The Running Girls(43)



“How old was Natalie when you broke it off with her?”

“I don’t see the relevance—”

“How old?”

“Eighteen, nineteen,” said Glen, color returning to his cheeks.

“Eighteen years old, Glen. A few weeks before her nineteenth birthday.”

Glen raised his voice as he leaned in toward Laurie. “And your point is?”

“You like them young, Glen?”

Glen recoiled in disgust. “Nothing illegal. She was very mature for her age.”

“And Bonnie? Sandra knows about Bonnie, doesn’t she?”

Glen shook his head, his clenched teeth making it clear he wasn’t used to being spoken to this way. “This is none of your business.”

“Would your company see it that way? Both women—I say women, but they were little more than girls—were the same age as Grace.” Laurie wasn’t there to moralize. Glen was right in the fact he’d done nothing legally wrong, but he was nearly three times the age of the women in question and had been in a position of power over them. “Something you’re not telling us, Glen?”

Glen’s thought process was evident on his twitching face. “What are you saying? You think because I slept with some slutty college girls that I killed my daughter?”

At last, the man appeared to be revealing his true self. Laurie wondered what Grace would have thought of him, talking about the college girls that way. “No one mentioned you killing Grace. Is there something you want to tell us?”

“You should have told me you were going to ask these questions,” he said, getting to his feet.

“You’re free to leave, Glen, but we will need to continue this interview. Maybe you should appoint a lawyer.”

“Don’t you worry,” he said. “I’ll be retaining a full team of lawyers, and when they’re done with you, you’ll no longer have a job.”





Chapter Twenty-Two


Every time Randall closed his eyes, all he could see was Annie’s mutilated body. It was like those first months after her death, when his memories of her felt forever tarnished by all he’d seen that day. Over the years, he’d been able to compartmentalize those images so they only appeared in his nightmares, or at moments of stress. Now, like then, every time he tried to think of their life together, the memory of her gentle beauty morphed in the space of a strangled breath into that lifeless figure in the sand.

It was so cruel that death had ravaged her in such a way. They’d occasionally talked about what would happen when they died, Randall readily accepting Annie’s pact that they both be buried. “I want to be worm food,” she’d told him. “I want to be part of the earth.”

She’d become food for more than worms in those three days she’d been left alone in the weeds by the dunes. Animals of all sorts had had their fill of her, until only the left side of her face had been recognizable, her red hair, still ablaze in the autumn sunshine, covering the savage wound that had bled her dry. Randall tried to shake that vision, clinging on to happier times. Forcing himself to recall their wedding day—the short ceremony in the Strand followed by a party on the beach, Annie impossibly beautiful as they ran hand in hand toward the gulf.

From the other room, a fresh salvo of Maurice’s snoring shook him from his reverie. Mr. Mosley had suggested they remain on the island, not wanting to give the authorities any grounds to incarcerate them. Already it was claustrophobic having his brother pressed into these rooms with him. In prison, he’d grown to accept tight quarters, but having Maurice in the house felt like a disservice to Annie. He still couldn’t pinpoint the source of her hatred for him, but she’d never allowed Maurice to stay here when they’d been together. Despite the circumstances, it felt like a betrayal to have him sleeping in David’s old room.

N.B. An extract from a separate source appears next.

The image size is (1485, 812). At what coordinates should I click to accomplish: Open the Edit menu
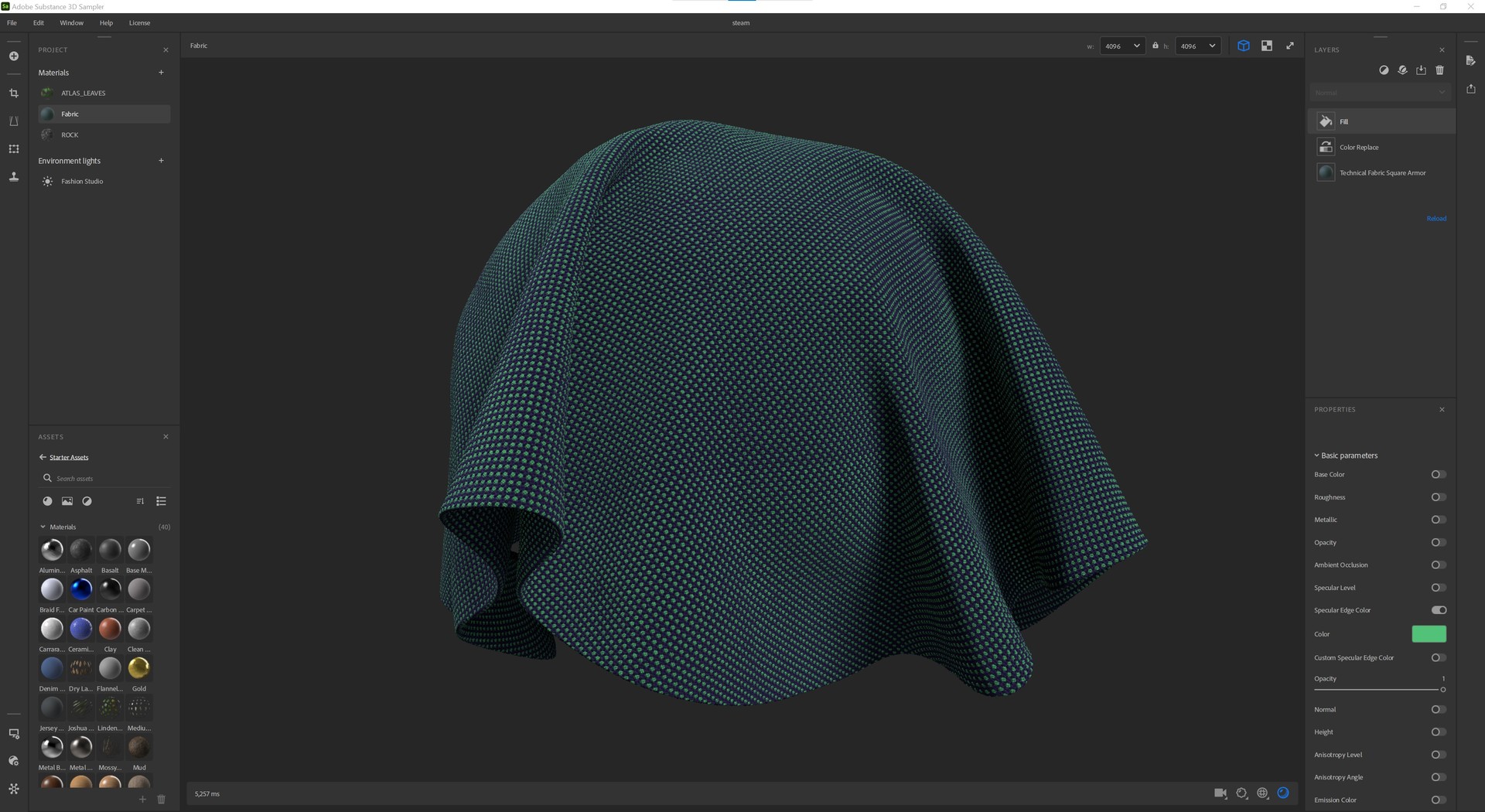[39, 23]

He left his bedroom and set water to boil on the stove. Funny how having someone stay over could make him feel so lonely. The only person he would have liked to see now was Laurie—or David, if he would ever consent to such a thing—but that was something unlikely to ever happen again. He’d seen the disappointment on her face as she’d shown him the photographs of that poor young girl. He’d tried not to look, but his eyes had sought out the images as if they wanted to punish him. The similarities were unmistakable and he’d struggled to keep the scream lodged within him from escaping. The girl had been a runner. She shared Annie’s long legs, her hair a darker shade of Annie’s fiery color. Like Annie, she’d been placed in that strange position, as if she’d been running on the sand; like Annie, her legs had been cruelly broken, and her neck severed.

It was as if time had come full circle, and as he sat in his armchair, the sound of Maurice’s snoring competing with the shrills and hoots from the wildlife outside, a never-ending kaleidoscope of images played through Randall’s mind of Annie and Grace, and the other girl who had started this all off.





Chapter Twenty-Three


Glen Harrington’s threats were nothing new to Laurie. She’d heard similar hundreds of times before, usually from those in privileged positions who didn’t think the law fully applied to them. She didn’t care how uncomfortable the questioning made him, or anyone else for that matter. All she cared about was finding Grace’s killer and if that meant upsetting some people on the way—and in particular those conducting sordid affairs with young women the same age as their daughters—then so be it.